Scrambled Eggs on Toast
Since the return of spring finally got our chooks laying again, I’ve been meaning to celebrate the return of freshly laid cackleberries by featuring a recipe that uses eggs as the centrepiece. So I decided, well, why not the humble scrambled eggs on toast?
Scrambled eggs are one of the absolute basics that everyone, everyone should know. But there are scrambled eggs, and there are really good scrambled eggs. Far be it for me to boast, but I’ve been assured that mine are the best. I’ll leave that up to you to decide, but I will let you in on my secret ingredient. I’m pretty sure it’ll surprise you.
What do I need?
(I generally work on a formula of 1 egg for each person, and 1 extra. Or maybe two, if you’re making a big lot. This recipe is for 4 people, so I used 6 eggs)
- Milk. Use a generous splash … I don’t know, 1/2 cup or more.
- Small handful of chopped fresh parsley (couple of tablespoons, chopped)
- Fresh chives. Maybe 1 or 2 tbsp, chopped.
- Cracked black pepper. To taste; not too much – a couple of squeezes of the pepper ball.
- 1 or 2 generous dollops of sour cream
- Bread for toasting
… aaaaaand the secret ingredient …
- 1 processed cheese slice. Yep, you heard me. One of those ‘Kraft Singles’-type cheese slices. Trust me on this.
What do I do?
Crack the eggs into a bowl, add the milk and beat the mix until it’s good and foamy. A good hand whisk should do the trick, no need for an electric beater. As the old Battling Tops ad said, ‘it’s all in the wrist action!’

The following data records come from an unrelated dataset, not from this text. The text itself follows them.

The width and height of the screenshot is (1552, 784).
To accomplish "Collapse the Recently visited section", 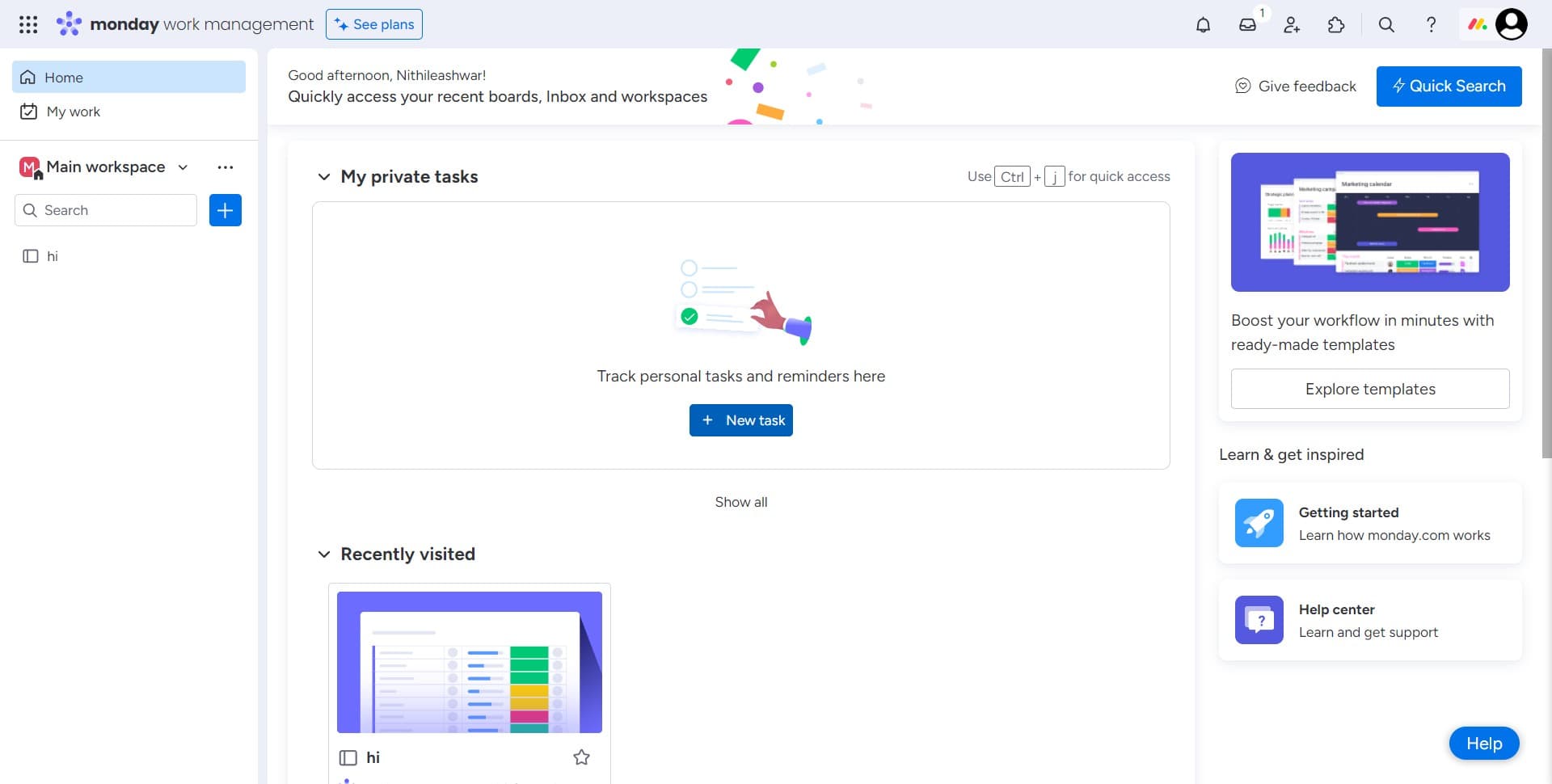I will coord(323,554).
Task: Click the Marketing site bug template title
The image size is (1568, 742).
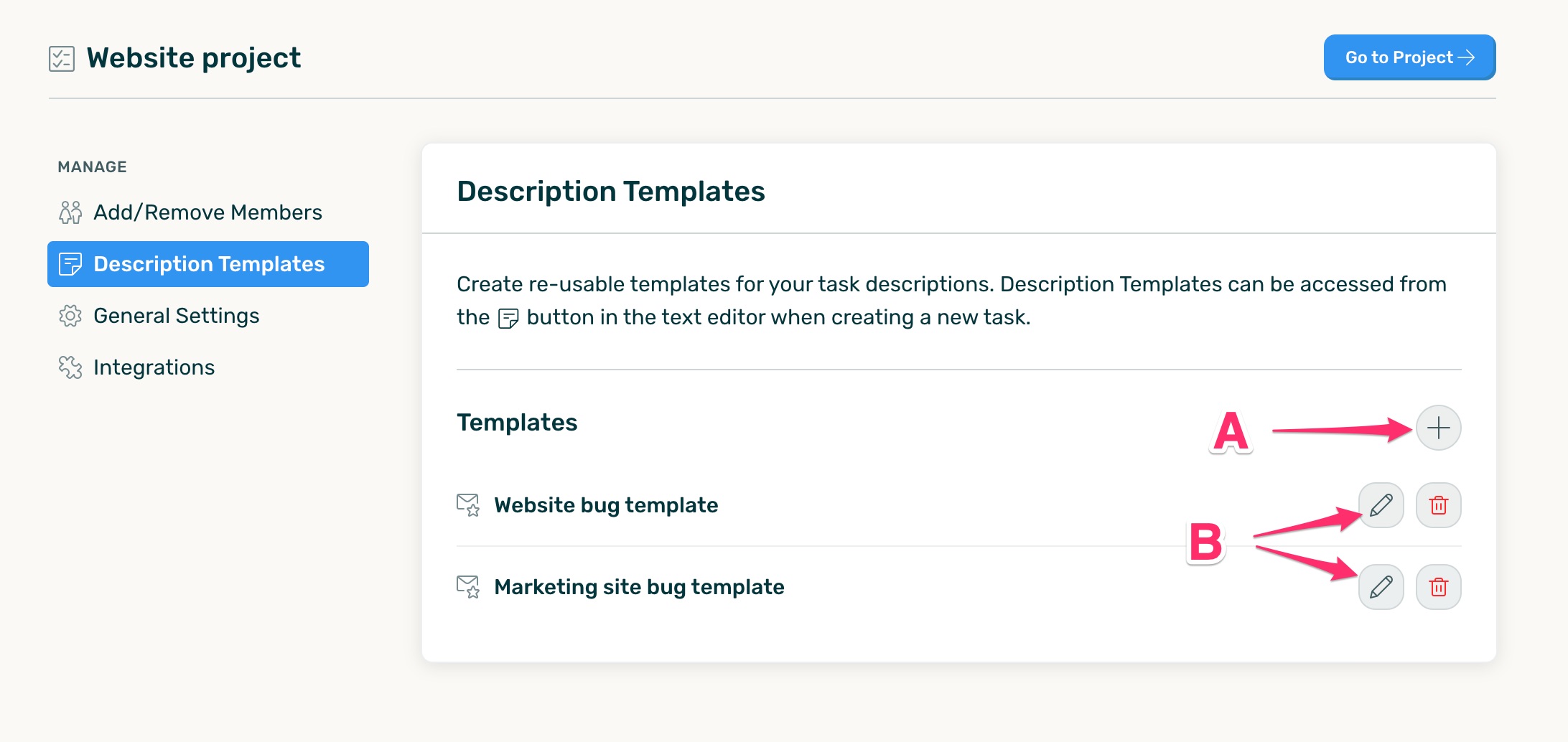Action: tap(638, 586)
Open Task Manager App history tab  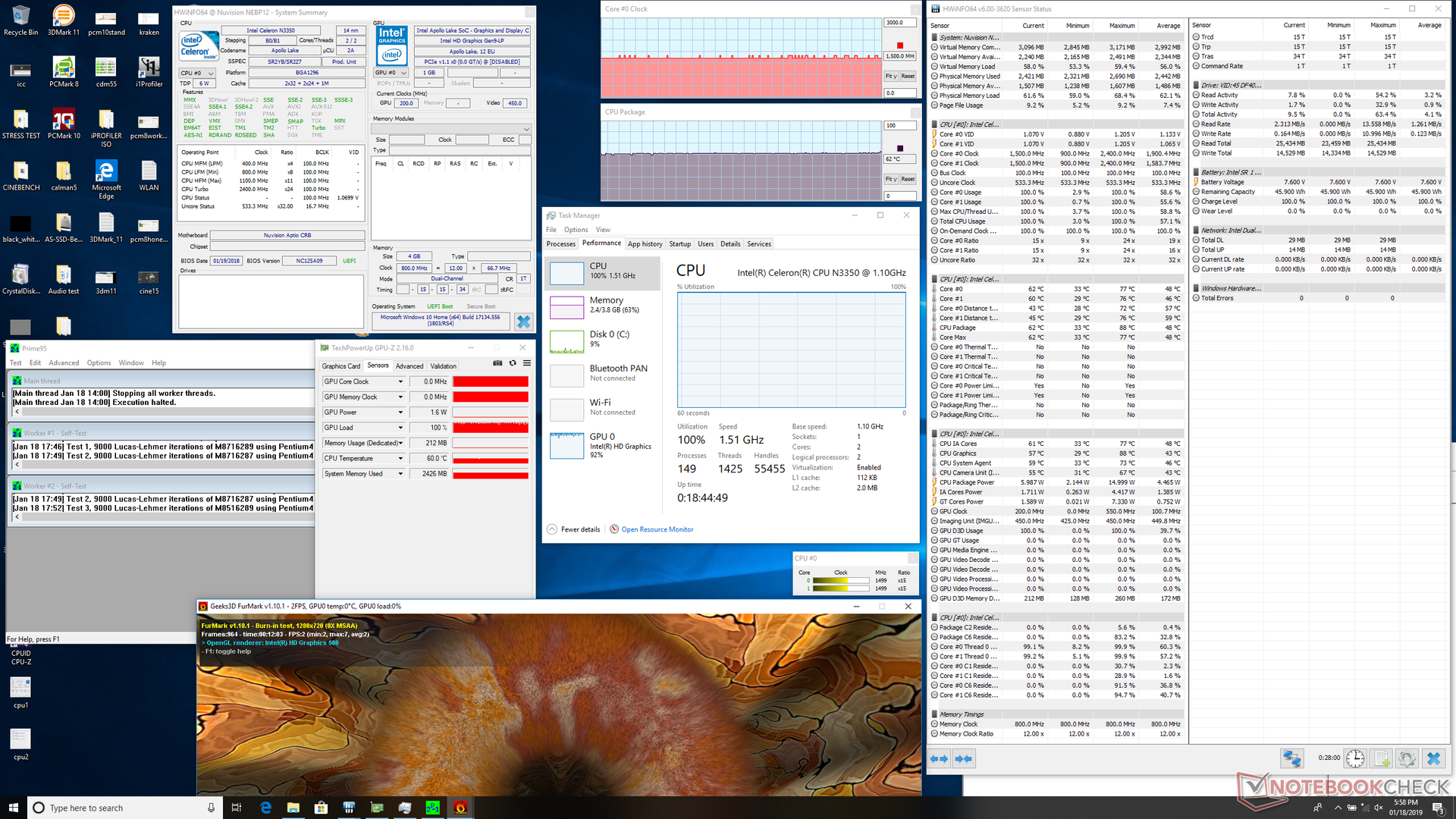pos(645,244)
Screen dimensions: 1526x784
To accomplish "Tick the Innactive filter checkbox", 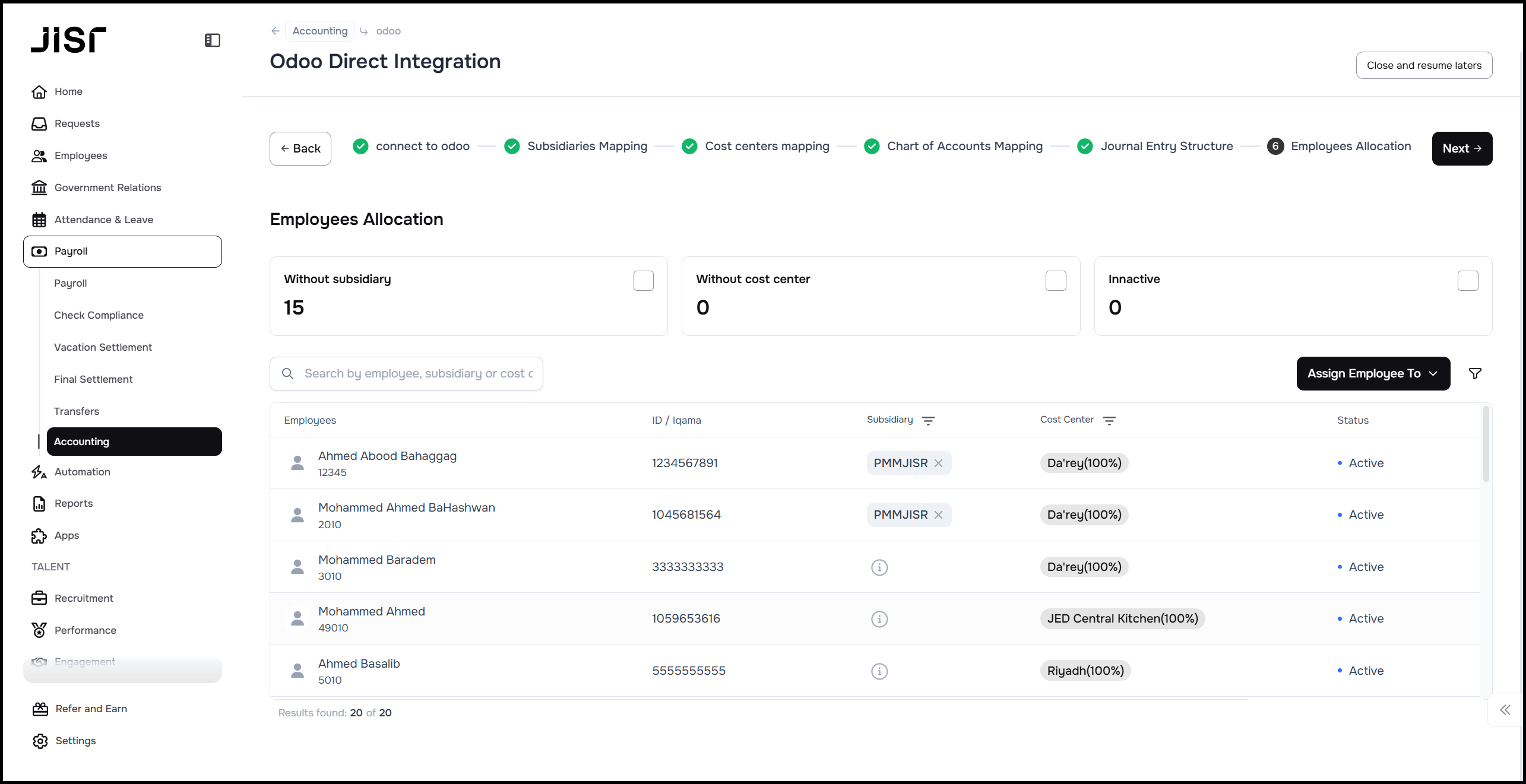I will (1467, 281).
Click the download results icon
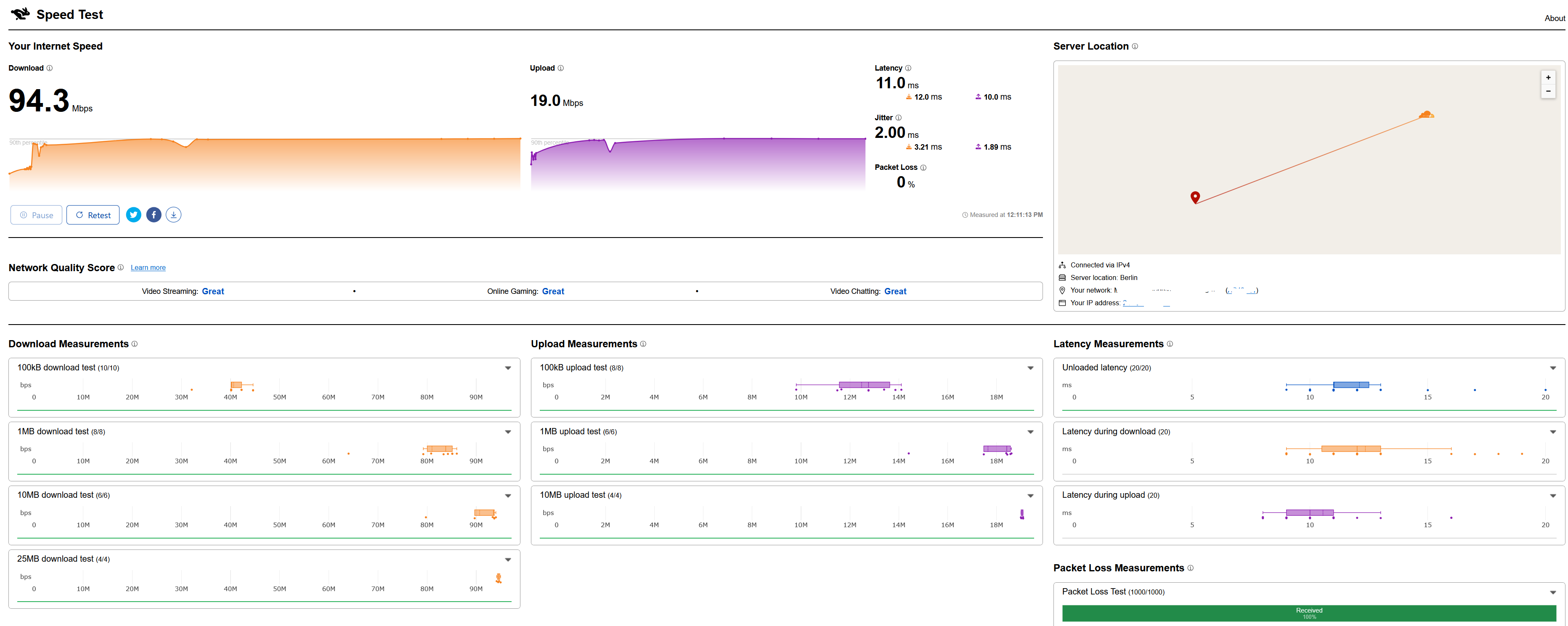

Add the herbs, pepper and sour cream. Beat it all in again.
Put your saucepan or pan to heat on low to medium.
Tear the cheese slice up into pieces and stir them through the egg mix.
Melt some butter in the pan, and pour in the egg mix.
Now, the important thing when you’re cooking the eggs, is keep stirring! You don’t want the egg to stick to the bottom of the pan and start burning, and leaving nasty little brown bits in. So, stir the eggs, maybe not constantly, but almost. When you stir, make sure you scrape the spoon or fork around the bottom of the pan, to loosen anything that may be beginning to stick.
Once the eggs have achieved a good, fluffy consistency, serve them up on some slices of crusty, buttered toast. I find that if I put the bread on to toast about the same time I start cooking the eggs, the cooking time of each co-ordinates pretty well.